On the surface, Facebook is an advertiser’s dream platform: You can target your audience by interest, geography, age or educational level. You can decide how you’ll pay for your ad — by impression or click-through. And that’s not all. While your ad runs, Facebook provides daily reporting so you can track your ad’s reach and effectiveness in real time.
Yet, despite the incredible scope and robust infrastructure, there’s not much data to suggest that, outside of a few notable exceptions, advertising on Facebook – or any social network – has led to significant sales.
“These networks are paradoxes,” says Wharton marketing lecturer and new media expert Steve Ennen. “Facebook reaches 500 million people, but that doesn’t mean it will reach people who are interested in buying what you are selling.”
A social network’s strength, he believes, is in its ability to create clubs and groups around areas of interests, not to deliver revenues from traditional broadcast-like advertising. “Groups generate interest,” says Ennen. “But that’s not the same as targeting someone who likes your product.”
The community aspect is part of the paradox, says Ennen. “It’s not just the ability to identify those who seem likely to buy, but to play a part in a dynamic community.” It’s about participation, not simply penetration. “The idea is that businesses need to engage in a community as more than just advertisers. They need to bring something of value.”
For example, Old Spice created a humorous ad campaign featuring actor and former pro athlete Isaiah Mustafa. “They started making short videos that became popular online,” says Ennen. “It was a viral success. It had a YouTube presence; it could be passed along and shared. It was user-generated content that propelled the message across different environments. It’s active. And it’s directly tied to an increase in sales. Old Spice was strategic. They allowed users to participate. The overall costs were minimized because the users did a lot of the work.”

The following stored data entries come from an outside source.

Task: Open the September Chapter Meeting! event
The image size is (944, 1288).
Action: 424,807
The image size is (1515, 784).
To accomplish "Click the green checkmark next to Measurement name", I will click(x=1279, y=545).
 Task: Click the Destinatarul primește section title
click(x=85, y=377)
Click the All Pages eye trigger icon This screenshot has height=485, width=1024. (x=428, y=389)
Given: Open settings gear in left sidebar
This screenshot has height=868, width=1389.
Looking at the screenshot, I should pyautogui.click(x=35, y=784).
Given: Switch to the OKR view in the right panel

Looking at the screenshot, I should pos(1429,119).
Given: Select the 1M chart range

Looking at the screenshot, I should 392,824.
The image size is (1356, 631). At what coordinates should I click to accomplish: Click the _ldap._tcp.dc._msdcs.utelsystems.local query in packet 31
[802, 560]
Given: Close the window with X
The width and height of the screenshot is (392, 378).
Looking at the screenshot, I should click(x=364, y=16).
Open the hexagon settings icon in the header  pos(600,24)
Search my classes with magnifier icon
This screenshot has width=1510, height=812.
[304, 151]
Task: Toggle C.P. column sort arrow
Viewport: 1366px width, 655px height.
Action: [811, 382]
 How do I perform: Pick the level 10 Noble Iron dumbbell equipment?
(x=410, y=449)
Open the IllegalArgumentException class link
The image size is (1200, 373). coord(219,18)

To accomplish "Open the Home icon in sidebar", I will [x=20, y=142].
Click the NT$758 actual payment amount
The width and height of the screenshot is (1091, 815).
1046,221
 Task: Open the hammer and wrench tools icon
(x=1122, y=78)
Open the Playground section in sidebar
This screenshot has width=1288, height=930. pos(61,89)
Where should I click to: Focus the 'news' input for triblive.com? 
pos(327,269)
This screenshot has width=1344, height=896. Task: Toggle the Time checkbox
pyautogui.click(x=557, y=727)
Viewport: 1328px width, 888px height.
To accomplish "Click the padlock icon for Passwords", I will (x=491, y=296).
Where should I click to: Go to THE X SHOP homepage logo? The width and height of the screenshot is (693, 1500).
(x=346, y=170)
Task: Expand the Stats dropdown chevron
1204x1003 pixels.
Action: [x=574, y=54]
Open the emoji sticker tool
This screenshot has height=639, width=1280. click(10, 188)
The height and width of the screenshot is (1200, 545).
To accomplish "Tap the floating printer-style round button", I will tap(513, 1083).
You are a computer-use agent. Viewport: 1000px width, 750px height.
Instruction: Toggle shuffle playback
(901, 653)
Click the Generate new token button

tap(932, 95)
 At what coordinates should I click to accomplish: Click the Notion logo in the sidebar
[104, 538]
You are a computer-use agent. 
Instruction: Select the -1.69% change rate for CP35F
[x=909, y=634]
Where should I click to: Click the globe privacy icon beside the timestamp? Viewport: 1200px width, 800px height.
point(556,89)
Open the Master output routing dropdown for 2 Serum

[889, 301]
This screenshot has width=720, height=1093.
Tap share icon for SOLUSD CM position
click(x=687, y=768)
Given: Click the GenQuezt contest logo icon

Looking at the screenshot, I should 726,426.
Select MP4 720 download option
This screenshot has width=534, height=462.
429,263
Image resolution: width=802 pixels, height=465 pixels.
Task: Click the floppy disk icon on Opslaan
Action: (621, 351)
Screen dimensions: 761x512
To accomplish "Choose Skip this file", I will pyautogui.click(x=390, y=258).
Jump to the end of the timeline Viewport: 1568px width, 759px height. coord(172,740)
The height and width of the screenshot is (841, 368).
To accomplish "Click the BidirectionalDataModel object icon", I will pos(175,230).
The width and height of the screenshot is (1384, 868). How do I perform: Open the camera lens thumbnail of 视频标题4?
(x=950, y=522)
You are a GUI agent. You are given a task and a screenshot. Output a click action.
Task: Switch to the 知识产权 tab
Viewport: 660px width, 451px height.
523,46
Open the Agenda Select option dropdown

On the other hand, Ennen says he sees a lot of static ads that whimper out. “Samsung was advertising a phone. They developed a Facebook fan page, the purpose of which was to stream online videos of commercials – nothing of value to the users whatsoever. It was just ads running. There were 150,000 people who liked it, but nothing happened there. So Samsung stopped participating. Now they have this Facebook page on which nothing is happening. The company didn’t care. The agency didn’t care, so why would consumers care?”
The key, says Ennen, is for advertisers to ask themselves what they can bring to the conversation. They will be effective by being perceived as an expert. A successful advertiser on the social networks “offers something of value to the conversation,” he says. That’s a shift in dynamics from traditional advertising. “Companies don’t see the results they expect because they are taking a broadcasting mindset. It’s a shift to a community mindset that will make advertising on social networks effective going forward.”